The RMR Group Inc. (NASDAQ:RMR) Q2 2024 Earnings Call Transcript - InvestingChannel

The RMR Group Inc. (NASDAQ:RMR) Q2 2024 Earnings Call Transcript

The RMR Group Inc. (NASDAQ:RMR) Q2 2024 Earnings Call Transcript May 8, 2024

The RMR Group Inc.  isn’t one of the 30 most popular stocks among hedge funds at the end of the third quarter (see the details here).

Operator: Good afternoon. And welcome to the RMR Group Fiscal Second Quarter 2024 Earnings Conference Call. All participants will be in listen only mode [Operator Instructions]. Please note that this event is being recorded. I would now like to turn the conference over to Kevin Barry, Senior Director of Investor Relations. Please go ahead.

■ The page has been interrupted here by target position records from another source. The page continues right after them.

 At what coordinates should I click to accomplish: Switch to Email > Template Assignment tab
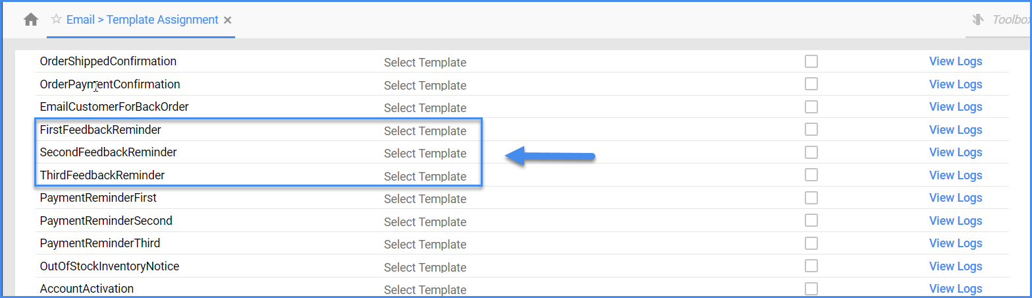(x=142, y=20)
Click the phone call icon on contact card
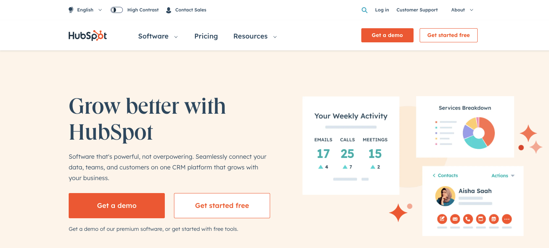The image size is (549, 248). point(468,219)
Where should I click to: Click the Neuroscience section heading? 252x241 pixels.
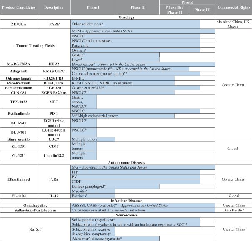[126, 215]
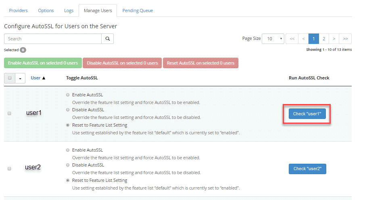Select Disable AutoSSL radio for user2
Image resolution: width=365 pixels, height=200 pixels.
(x=67, y=165)

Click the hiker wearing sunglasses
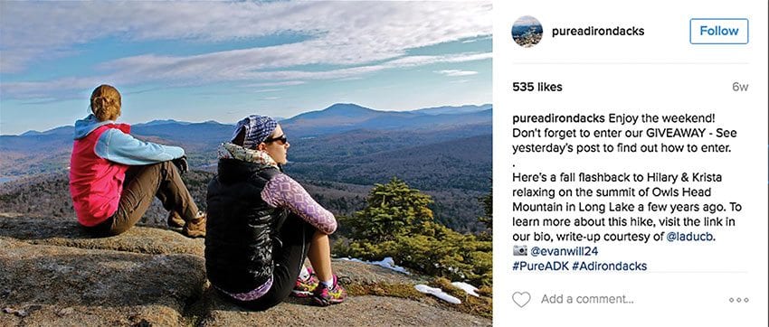click(x=272, y=210)
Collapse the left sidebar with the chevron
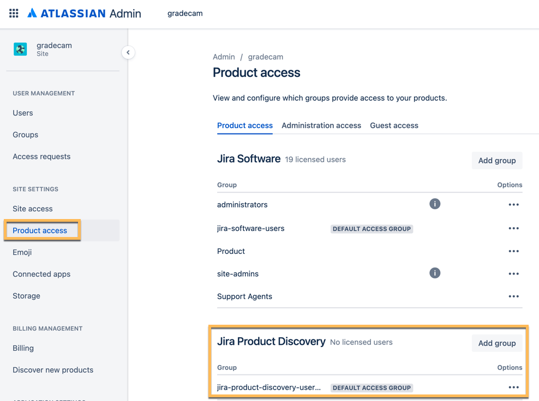The image size is (539, 401). (x=128, y=52)
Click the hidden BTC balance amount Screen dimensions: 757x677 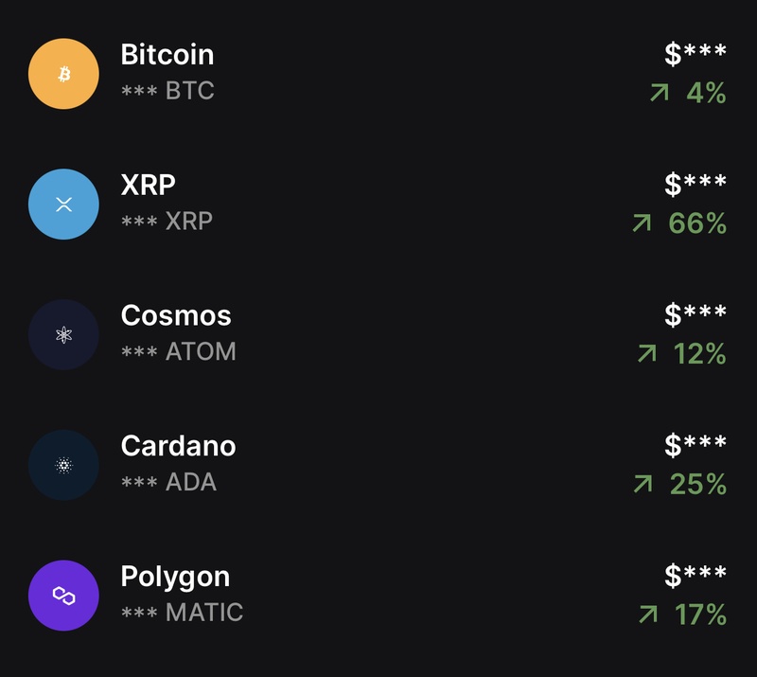tap(167, 92)
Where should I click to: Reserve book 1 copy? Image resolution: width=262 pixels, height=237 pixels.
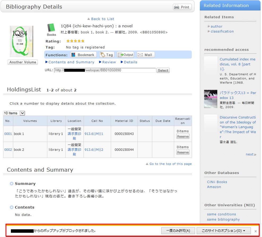pos(183,137)
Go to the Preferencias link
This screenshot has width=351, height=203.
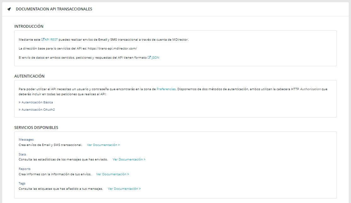point(166,89)
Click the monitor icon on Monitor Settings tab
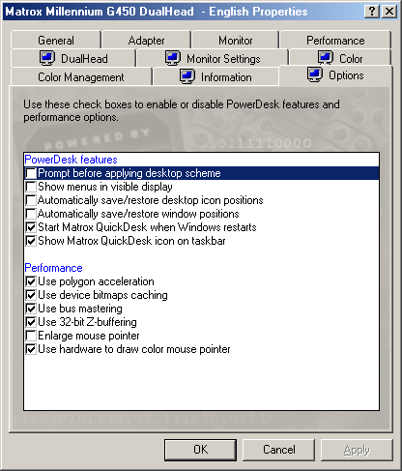The image size is (402, 471). coord(173,58)
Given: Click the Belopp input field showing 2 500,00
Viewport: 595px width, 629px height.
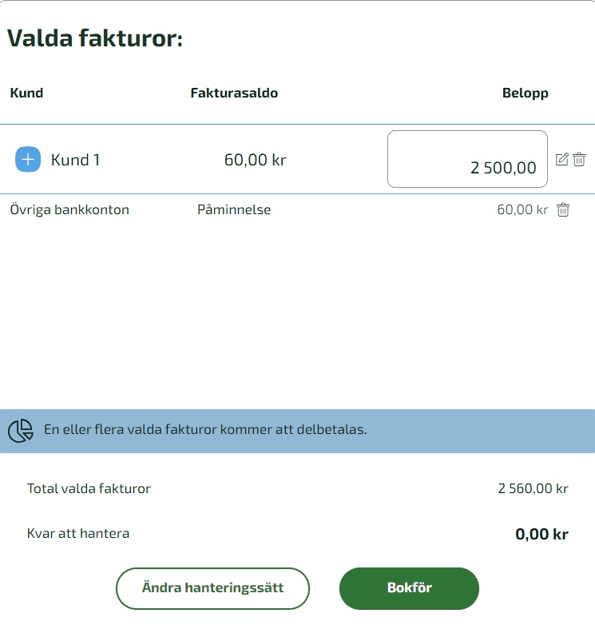Looking at the screenshot, I should tap(467, 159).
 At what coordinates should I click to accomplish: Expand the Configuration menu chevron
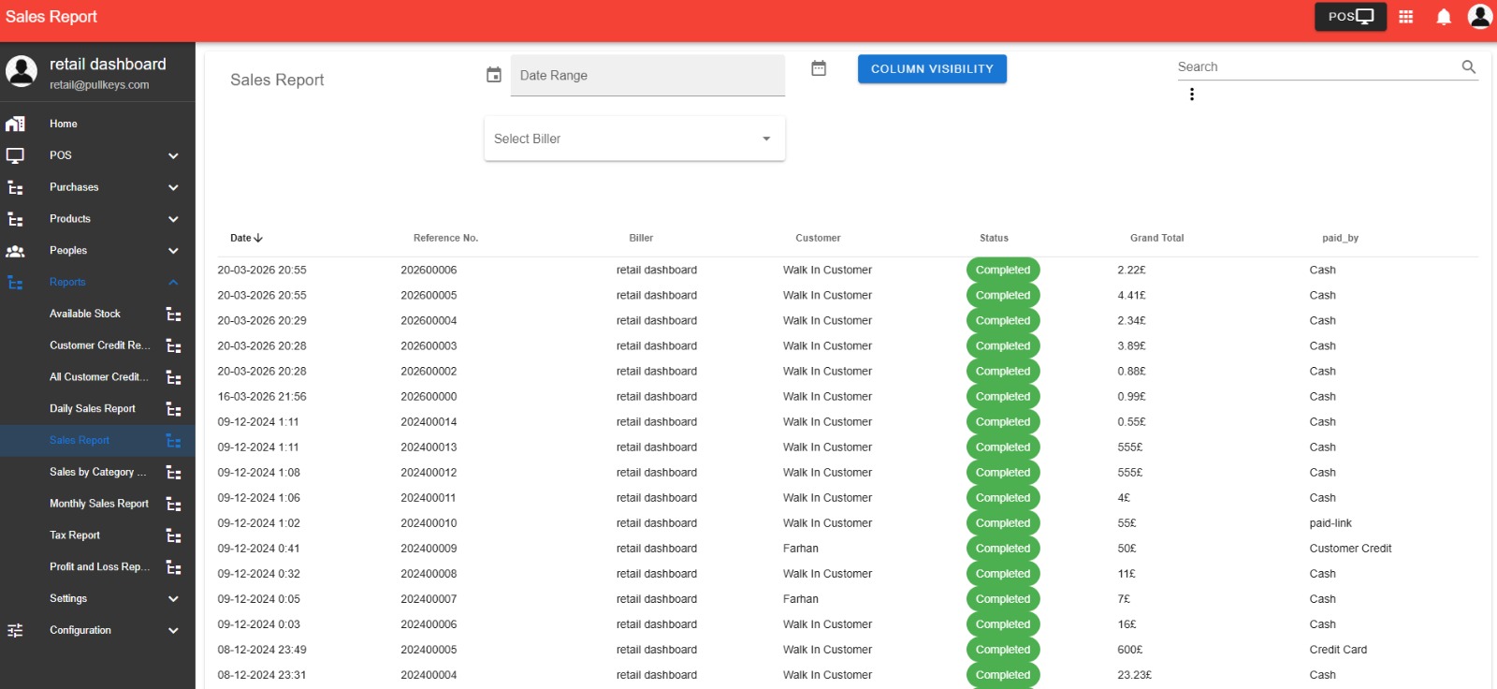coord(173,631)
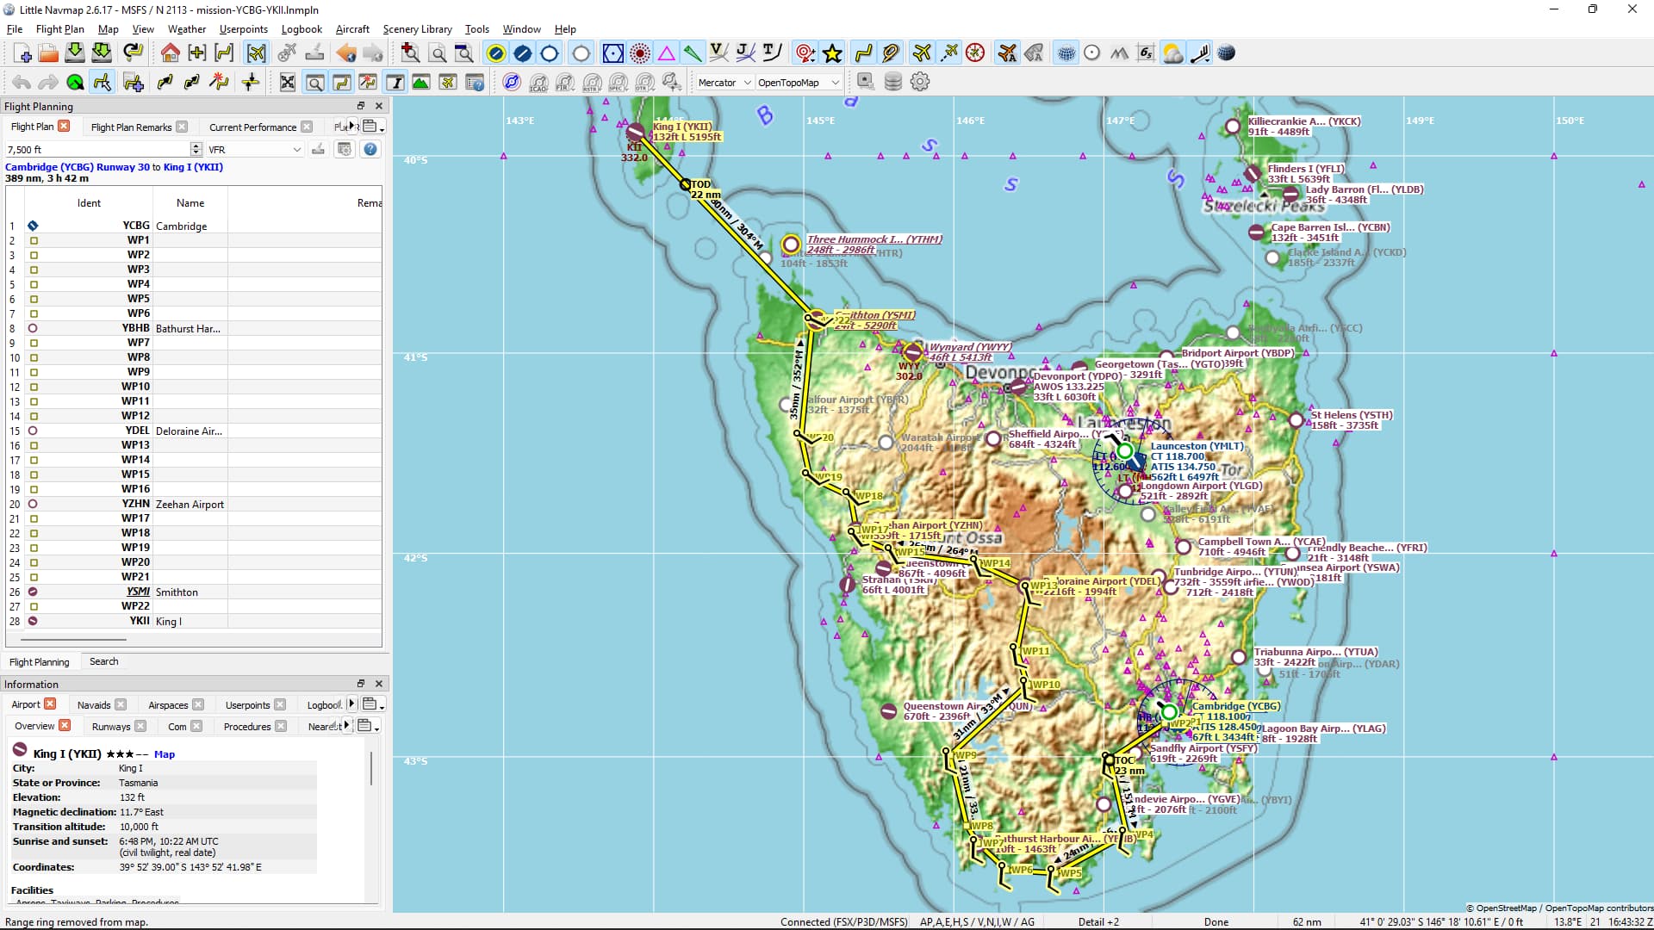Toggle VOR stations display on map
Screen dimensions: 1654x930
pyautogui.click(x=612, y=53)
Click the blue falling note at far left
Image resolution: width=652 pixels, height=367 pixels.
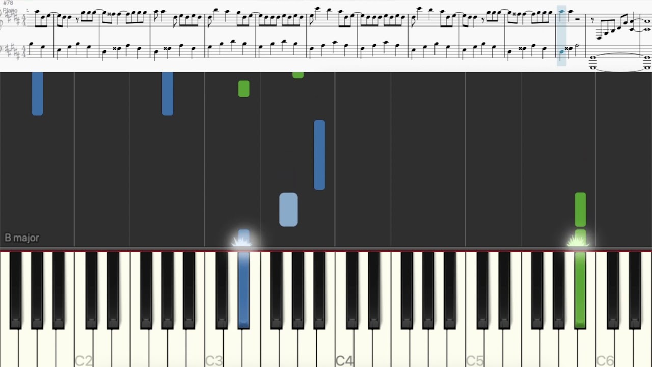click(x=37, y=94)
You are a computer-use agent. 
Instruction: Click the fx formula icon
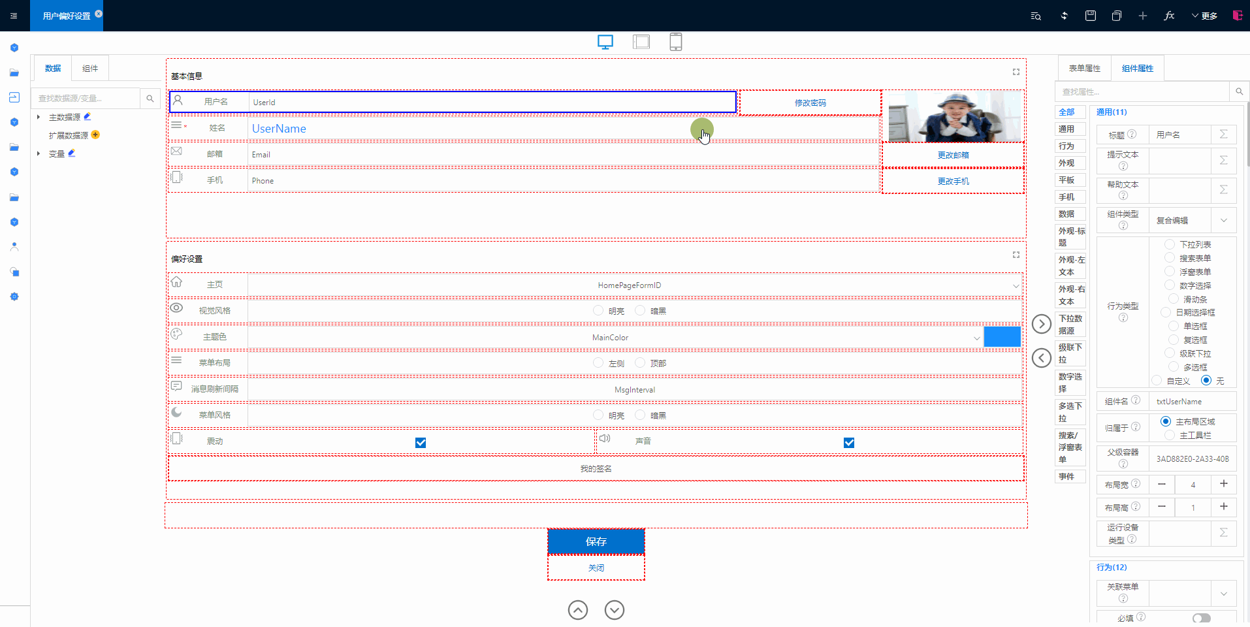(x=1169, y=16)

Kevin Barry: Good afternoon. And thank you for joining RMR’s second quarter of fiscal 2024 conference call. With me on today’s call are President and CEO, Adam Portnoy; and Chief Financial Officer, Matt Jordan. In just a moment, they will provide details about our business and quarterly results, followed by a question-and-answer session. First, I would like to note that management will not be answering questions about the debt exchange offer that its client Office Properties Income Trust announced last week as the offering period is currently open. I would also like to note that the recording and retransmission of today’s conference call is prohibited without the prior written consent of the company. Today’s conference call contains forward-looking statements within the meaning of the Private Securities Litigation Reform Act of 1995 and other securities laws.

These forward-looking statements are based on RMR’s beliefs and expectations as of today, May 8, 2024, and actual results may differ materially from those that we project. The company undertakes no obligation to revise or publicly release the results of any revision to the forward-looking statements made in today’s conference call. Additional information concerning factors that could cause those differences is contained in our filings with the Securities and Exchange Commission, which can be found on our Web site at www.rmrgroup.com. Investors are cautioned not to place undue reliance upon any forward-looking statements. In addition, we may discuss non-GAAP numbers during this call, including adjusted net income, adjusted earnings per share, distributable earnings and adjusted EBITDA.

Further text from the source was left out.